Sinaloa Crime Scene
A police officer takes a photograph of a crime scene in Culiacan, Sinaloa state, Nov. 23, 2011. REUTERS/Fidel Duran

Lawmakers in Mexico’s Sinaloa state are backpedaling on a law restricting press coverage of crime scenes after media groups around the country decried it as a “gag order.”

The Congress of Sinaloa, a state in Mexico’s northwest with a heavy drug cartel presence, quietly passed a provision Wednesday known as Article 51, which effectively bars journalists from crime scenes and prohibits them from obtaining “information related to public safety or the procurement of justice.” Under the law, journalists’ only access to crime-related information would be through press releases and statements by authorities.

Journalists and media organizations across the country lashed out against the law and staged protests late Friday in solidarity with the Sinaloa press. Rafael Cano Franco, the president of the National Forum of Journalists and Communicators, said the law was meant to mask government inefficiency and undermine transparency in Sinaloa. “We are not living in a totalitarian country; we are living in a free and democratic country,” he told Mexican newspaper El Universal.

The state governor and lawmakers denied that the law was meant to curtail freedom of the press. Gov. Mario Lopez Valdez, who proposed the bill, said the intent was “to provide conditions to guarantee a free and safe exercise of the profession.”

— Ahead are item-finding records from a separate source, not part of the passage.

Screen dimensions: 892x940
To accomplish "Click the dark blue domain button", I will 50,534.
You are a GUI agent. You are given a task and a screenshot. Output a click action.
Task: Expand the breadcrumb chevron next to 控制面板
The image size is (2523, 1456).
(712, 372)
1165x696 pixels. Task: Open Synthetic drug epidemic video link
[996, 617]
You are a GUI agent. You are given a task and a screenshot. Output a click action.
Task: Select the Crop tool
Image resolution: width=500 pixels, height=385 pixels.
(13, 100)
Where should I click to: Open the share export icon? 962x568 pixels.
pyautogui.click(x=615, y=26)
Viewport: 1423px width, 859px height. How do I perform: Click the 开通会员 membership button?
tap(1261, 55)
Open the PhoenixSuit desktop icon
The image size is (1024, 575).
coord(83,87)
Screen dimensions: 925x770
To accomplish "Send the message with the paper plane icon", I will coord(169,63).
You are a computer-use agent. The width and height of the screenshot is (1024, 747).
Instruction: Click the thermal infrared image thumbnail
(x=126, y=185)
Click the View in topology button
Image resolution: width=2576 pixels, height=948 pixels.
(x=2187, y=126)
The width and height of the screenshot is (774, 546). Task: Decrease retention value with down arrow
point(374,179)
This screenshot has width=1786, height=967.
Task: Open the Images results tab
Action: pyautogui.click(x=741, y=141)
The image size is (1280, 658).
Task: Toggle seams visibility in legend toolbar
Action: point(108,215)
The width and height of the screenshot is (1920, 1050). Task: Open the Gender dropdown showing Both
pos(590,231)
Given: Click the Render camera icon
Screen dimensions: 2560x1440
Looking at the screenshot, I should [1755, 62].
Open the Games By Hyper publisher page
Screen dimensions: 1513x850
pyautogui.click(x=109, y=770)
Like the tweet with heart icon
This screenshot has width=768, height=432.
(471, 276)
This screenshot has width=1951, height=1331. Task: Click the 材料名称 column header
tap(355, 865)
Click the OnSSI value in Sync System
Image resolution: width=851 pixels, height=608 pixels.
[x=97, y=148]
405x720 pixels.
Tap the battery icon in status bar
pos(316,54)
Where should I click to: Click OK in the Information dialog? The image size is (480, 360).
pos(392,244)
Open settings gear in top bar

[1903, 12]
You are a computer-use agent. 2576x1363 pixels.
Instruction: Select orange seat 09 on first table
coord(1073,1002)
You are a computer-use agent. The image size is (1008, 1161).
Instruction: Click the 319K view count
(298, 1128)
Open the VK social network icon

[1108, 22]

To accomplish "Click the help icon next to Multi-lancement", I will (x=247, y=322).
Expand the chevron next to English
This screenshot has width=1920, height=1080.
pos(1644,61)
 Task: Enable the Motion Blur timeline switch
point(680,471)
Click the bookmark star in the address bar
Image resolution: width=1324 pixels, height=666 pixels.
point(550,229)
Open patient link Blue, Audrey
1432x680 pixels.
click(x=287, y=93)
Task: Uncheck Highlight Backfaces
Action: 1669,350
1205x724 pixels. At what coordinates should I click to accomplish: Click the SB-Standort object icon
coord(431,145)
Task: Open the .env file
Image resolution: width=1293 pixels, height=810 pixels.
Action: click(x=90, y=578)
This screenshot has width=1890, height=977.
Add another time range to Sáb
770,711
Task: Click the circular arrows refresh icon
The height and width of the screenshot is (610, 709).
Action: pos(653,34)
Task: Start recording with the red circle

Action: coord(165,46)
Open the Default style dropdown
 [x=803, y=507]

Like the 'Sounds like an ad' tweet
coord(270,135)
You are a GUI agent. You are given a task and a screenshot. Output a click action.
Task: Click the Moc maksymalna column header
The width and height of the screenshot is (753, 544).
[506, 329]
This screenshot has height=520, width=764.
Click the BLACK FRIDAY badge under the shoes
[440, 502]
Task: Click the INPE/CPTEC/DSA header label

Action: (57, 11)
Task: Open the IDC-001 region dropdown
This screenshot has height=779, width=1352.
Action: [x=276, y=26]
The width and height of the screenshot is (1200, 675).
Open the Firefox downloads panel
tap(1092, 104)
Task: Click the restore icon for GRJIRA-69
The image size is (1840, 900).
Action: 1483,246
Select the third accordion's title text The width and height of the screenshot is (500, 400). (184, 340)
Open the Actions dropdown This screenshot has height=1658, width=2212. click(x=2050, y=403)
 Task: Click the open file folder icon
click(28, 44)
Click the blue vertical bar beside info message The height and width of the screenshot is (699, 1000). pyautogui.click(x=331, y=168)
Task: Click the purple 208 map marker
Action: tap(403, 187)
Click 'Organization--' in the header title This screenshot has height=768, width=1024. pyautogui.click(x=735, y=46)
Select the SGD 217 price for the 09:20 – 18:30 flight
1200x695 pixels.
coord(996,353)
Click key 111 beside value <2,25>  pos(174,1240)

The outcry eventually prompted members of Congress to reconsider. Jesus Enrique Hernandez, head of the Sinaloa Congress’ political coordination committee, said Friday that the legislature would hold a special session on Aug. 21 to vote on repealing Article 51, and that he expected Congress to do so.

Hernandez also said the legislature passed the bill only because members did not read the text thoroughly amid the large stack of bills they had to deal with last week.

Sinaloa, along with the nearby Chihuahua and Durango states, makes up the so-called Golden Triangle, a hotbed of drug production and trafficking. The Sinaloa cartel, which was headed by the notorious kingpin Joaquin “El Chapo” Guzman until Mexican authorities captured him in February, is one of the country’s largest and most formidable drug trafficking organizations.

Drug-related violence stemming from turf wars among gangs and the Mexican military’s offensive on cartels has also made the country one of the most dangerous places in the world for journalists. Advocacy organization Reporters Without Borders ranked Mexico 152 out of 180 in its 2014 Press Freedom Index, noting that at least 88 journalists were murdered between 2000 and 2013.